## Tasks and exercises
1. In the notebook on perturbed initial conditions, which algorithm is proposed for implementing the Large Ensemble of simulations?
2. Print the passage of the notebook on perturbed initial conditions from "We have been" to "about initial state.".
3. Give what comes next in the notebook on perturbed initial conditions, continuing after its final line.

## Document text
— START —

# Hands on : Perturbed initial conditions

We have been observing that the chaotic nature of the system made impossible to accurately predict future extreme events as we have incomplete information about initial state. 
We now propose to implement a Large Ensemble (LE) of simulations via the Monte Carlo algorithm to better characterise our uncertainty in our predictions.

In [None]:
import numpy as np
from matplotlib import pyplot as plt
from l96 import *
from tqdm import tqdm
import seaborn as sns
from sklearn.preprocessing import PolynomialFeatures
from sklearn.linear_model import LinearRegression
from sklearn.gaussian_process import GaussianProcessRegressor
from sklearn.gaussian_process.kernels import RBF, WhiteKernel
from sklearn.model_selection import train_test_split
from sklearn.metrics import r2_score 
from utils import  *
from sklearn.decomposition import PCA
np.random.seed(1)

In [None]:
# Define colorblind-friendly colors
color_sim = '#56B4E9'   # Light blue
color_threshold = '#D55E00'  # Red

In [None]:
initX, initY = np.load('./data/initX.npy'), np.load('./data/initY.npy')
l96_ref = L96TwoLevel(X_init=initX, Y_init=initY, save_dt=0.001, noYhist=False)
l96_ref.iterate(30)
l96_ref.erase_history()
l96_ref.iterate(0.8)

In [None]:
l96_ref.erase_history()
l96_ref.iterate(15)
h = l96_ref.history
X = h.X.values
idx = np.arange(0, X.shape[0], 10)
X_sampled = X[idx, :]
# observations = X_sampled + np.random.normal(0, 0.3,  X_sampled.shape)

Sigma = generate_positive_definite_matrix(k=36)

— END —

## Collected data
— START —

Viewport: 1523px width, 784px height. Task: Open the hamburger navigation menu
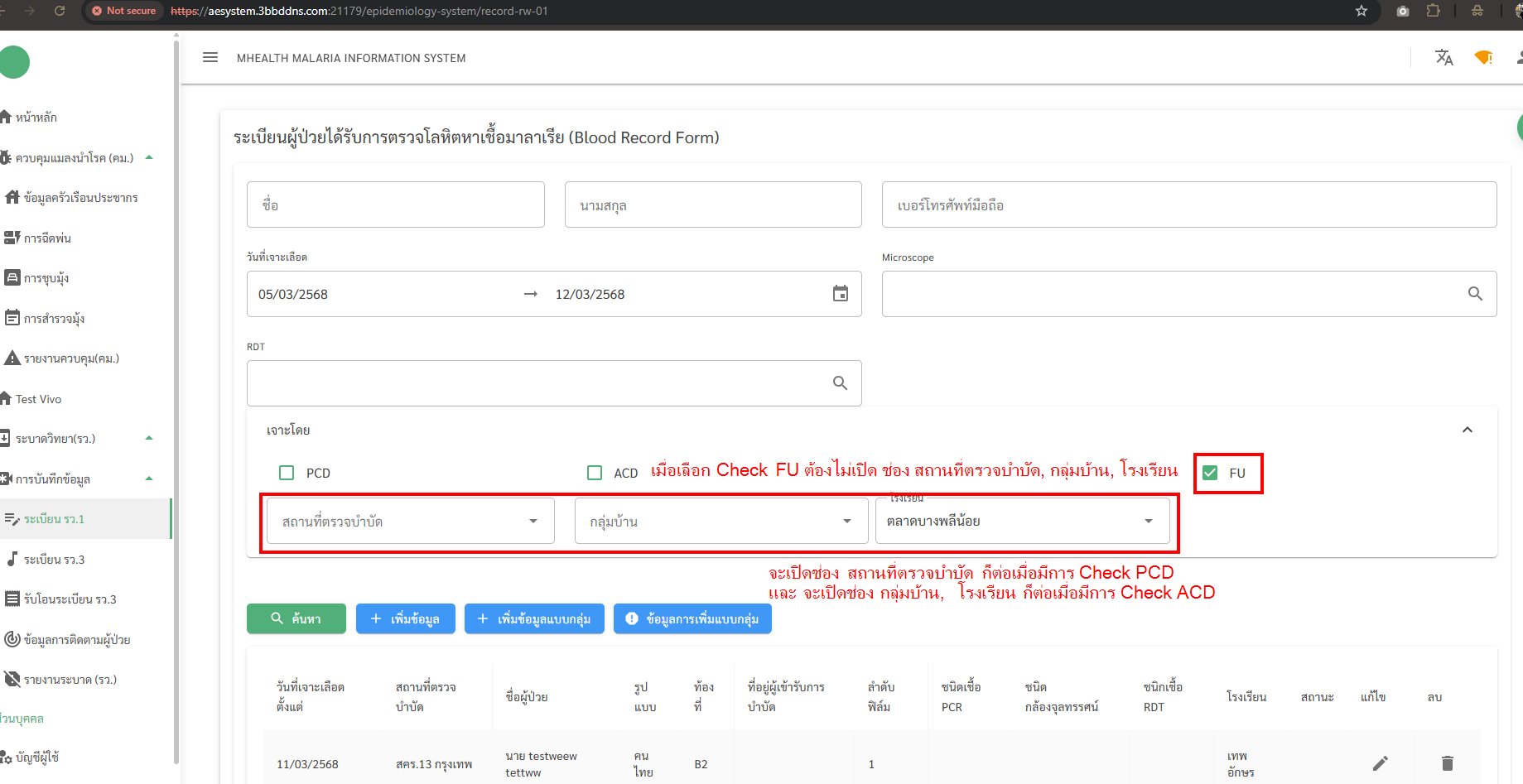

— END —

## Answers for the exercise
1. The Monte Carlo algorithm.

2.
We have been observing that the chaotic nature of the system made impossible to accurately predict future extreme events as we have incomplete information about initial state.

3.
E = np.random.multivariate_normal(np.repeat(0, l96_ref.K), 0.005*Sigma)
observations = X_sampled + E

threshold = np.percentile(observations, 99.9)

X_init = observations[-1, :]
Sigma = np.cov(observations.T)

In [None]:
# Plot the covariance of the observation
# Is there correlated variables?

## How to properly choose the prior distribution?

Here we assume that we are given the background noise covariance $\Sigma$ and that the mean is $X_init$ (the last observation). 
* What would be the Maximum Entropy related to this constraints?
* You can check [Maximum Entropy Distributions](https://en.wikipedia.org/wiki/Maximum_entropy_probability_distribution)

* Generate a large ensemble of simulation by sampling $n_{\text{members}}$ over this distribution.

In [None]:
n_members = ???
B = ???

X_perturbed = X_init + B

# Generate samples with mean X_init and random noise following the Maximum entropy prior
# Scale the covariance by a factor gamma as we wish to have a small uncertainty around X_init
# You can try different values of gamma and see how this affect the prediction

In [None]:
# Plot the past True values, the observations and the sampled points at location X[:, 0]

* Now we can propagate our uncertainty by runing the simulation over each possible initial condition.

In [None]:
time = 5
simulations = []
for X_init in tqdm(X_perturbed):
    l96_simulation = L96OneLevel(X_init=X_init, dt=0.001, noprog=True)

    l96_simulation.iterate(time=time)
    simulations.append(l96_simulation.history.X.data)

    l96_simulation.erase_history()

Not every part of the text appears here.